BEGIN Given data
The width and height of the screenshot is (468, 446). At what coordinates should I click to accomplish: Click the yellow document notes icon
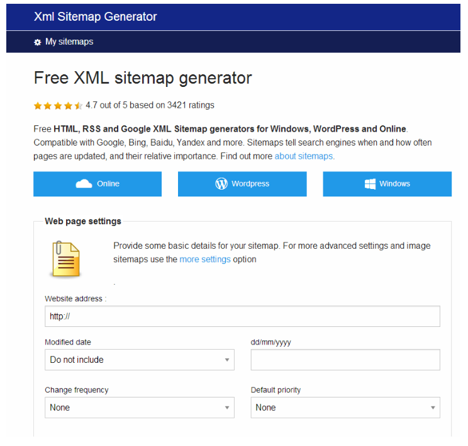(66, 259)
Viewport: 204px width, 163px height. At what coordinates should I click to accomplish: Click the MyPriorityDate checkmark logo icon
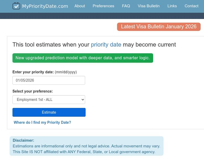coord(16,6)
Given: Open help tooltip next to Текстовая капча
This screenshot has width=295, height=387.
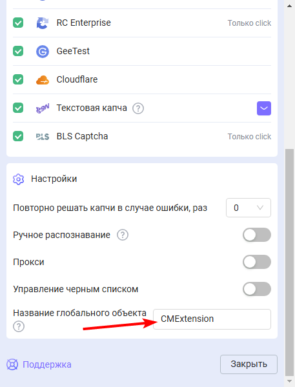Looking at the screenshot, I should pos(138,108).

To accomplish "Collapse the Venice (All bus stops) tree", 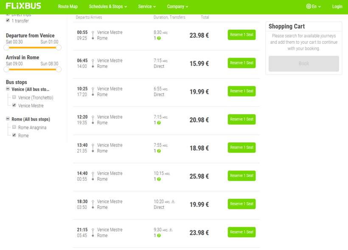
END Given data
No pictures belong in the output. It should reproduce exactly the lines from the one containing "This screenshot has width=295, height=387." through the end of the data, both ends included.

This screenshot has width=295, height=387.
Looking at the screenshot, I should pos(138,108).

To accomplish "Collapse the Venice (All bus stops) tree", 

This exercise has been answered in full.